Taylor Videos for Action Recognition
Wang, Lei, Yuan, Xiuyuan, Gedeon, Tom, Zheng, Liang
Effectively extracting motions from video is a critical and long-standing problem for action recognition. This problem is very challenging because motions (i) do not have an explicit form, (ii) have various concepts such as displacement, velocity, and acceleration, and (iii) often contain noise caused by unstable pixels. Addressing these challenges, we propose the Taylor video, a new video format that highlights the dominate motions (e.g., a waving hand) in each of its frames named the Taylor frame. Taylor video is named after Taylor series, which approximates a function at a given point using important terms. In the scenario of videos, we define an implicit motion-extraction function which aims to extract motions from video temporal block.
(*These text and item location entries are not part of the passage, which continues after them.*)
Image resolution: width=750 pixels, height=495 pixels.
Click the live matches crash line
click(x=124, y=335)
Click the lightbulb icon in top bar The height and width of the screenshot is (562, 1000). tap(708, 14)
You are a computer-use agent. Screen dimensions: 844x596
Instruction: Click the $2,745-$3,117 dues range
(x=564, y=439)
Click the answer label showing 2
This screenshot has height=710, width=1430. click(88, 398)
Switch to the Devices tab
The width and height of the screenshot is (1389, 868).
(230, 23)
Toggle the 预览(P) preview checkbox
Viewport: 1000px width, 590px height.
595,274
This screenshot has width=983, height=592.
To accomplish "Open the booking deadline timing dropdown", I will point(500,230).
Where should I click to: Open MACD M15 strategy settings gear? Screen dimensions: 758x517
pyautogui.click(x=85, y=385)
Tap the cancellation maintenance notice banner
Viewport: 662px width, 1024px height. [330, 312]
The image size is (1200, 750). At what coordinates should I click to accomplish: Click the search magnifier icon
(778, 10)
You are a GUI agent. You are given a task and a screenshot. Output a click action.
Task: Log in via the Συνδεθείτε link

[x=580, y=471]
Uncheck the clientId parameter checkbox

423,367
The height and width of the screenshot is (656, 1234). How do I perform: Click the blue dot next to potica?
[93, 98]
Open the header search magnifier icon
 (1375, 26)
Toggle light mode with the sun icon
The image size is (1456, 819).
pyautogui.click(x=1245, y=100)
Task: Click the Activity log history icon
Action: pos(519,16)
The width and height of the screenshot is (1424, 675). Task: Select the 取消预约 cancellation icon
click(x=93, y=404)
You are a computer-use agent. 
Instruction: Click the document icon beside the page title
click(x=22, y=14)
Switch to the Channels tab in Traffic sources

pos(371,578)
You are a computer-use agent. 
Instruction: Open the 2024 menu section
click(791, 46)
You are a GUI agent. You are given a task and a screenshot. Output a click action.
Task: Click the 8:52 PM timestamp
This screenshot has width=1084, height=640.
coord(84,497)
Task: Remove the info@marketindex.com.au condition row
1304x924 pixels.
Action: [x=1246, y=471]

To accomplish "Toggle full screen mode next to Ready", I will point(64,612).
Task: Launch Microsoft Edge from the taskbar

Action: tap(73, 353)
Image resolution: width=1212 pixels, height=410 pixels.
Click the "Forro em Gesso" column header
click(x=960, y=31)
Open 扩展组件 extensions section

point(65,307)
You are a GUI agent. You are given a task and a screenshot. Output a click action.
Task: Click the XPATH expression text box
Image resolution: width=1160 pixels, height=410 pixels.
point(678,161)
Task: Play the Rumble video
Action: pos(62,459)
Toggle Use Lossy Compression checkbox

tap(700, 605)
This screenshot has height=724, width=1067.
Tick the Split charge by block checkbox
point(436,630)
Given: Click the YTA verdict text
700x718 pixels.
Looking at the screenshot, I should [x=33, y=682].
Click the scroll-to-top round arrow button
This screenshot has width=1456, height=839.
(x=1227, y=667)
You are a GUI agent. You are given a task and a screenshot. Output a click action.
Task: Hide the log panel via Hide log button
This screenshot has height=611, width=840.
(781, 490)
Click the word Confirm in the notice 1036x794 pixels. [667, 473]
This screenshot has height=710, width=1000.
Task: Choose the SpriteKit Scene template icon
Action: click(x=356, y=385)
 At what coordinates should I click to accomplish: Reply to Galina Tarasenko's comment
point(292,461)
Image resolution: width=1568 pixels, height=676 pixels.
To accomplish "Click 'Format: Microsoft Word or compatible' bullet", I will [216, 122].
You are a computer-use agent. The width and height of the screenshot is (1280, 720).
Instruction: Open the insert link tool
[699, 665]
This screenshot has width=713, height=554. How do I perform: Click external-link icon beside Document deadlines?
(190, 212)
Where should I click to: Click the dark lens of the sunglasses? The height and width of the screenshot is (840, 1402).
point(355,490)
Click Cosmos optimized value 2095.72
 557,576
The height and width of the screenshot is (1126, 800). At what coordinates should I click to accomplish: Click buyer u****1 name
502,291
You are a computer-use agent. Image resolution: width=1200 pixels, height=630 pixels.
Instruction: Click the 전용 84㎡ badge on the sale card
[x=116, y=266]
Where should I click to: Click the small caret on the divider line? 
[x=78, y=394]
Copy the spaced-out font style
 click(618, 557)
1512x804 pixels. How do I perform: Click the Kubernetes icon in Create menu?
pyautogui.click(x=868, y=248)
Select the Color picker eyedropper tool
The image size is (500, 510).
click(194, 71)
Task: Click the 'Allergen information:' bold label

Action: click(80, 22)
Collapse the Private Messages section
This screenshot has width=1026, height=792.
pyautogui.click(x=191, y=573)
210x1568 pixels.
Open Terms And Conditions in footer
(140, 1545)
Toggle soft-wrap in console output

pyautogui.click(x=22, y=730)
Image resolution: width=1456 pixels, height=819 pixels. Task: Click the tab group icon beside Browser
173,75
In this block, using the frames, the difference frames, and higher-order difference frames, we perform Taylor expansion to approximate this function at the starting frame. We show the summation of the higher-order terms in the Taylor series gives us dominant motion patterns, where static objects, small and unstable motions are removed. Experimentally we show that Taylor videos are effective inputs to popular architectures including 2D CNNs, 3D CNNs, and transformers. When used individually, Taylor videos yield competitive action recognition accuracy compared to RGB videos and optical flow. When fused with RGB or optical flow videos, further accuracy improvement is achieved.
- Oceania > Australia > Western Australia > Perth (0.04)
- Oceania > Australia > Australian Capital Territory > Canberra (0.04)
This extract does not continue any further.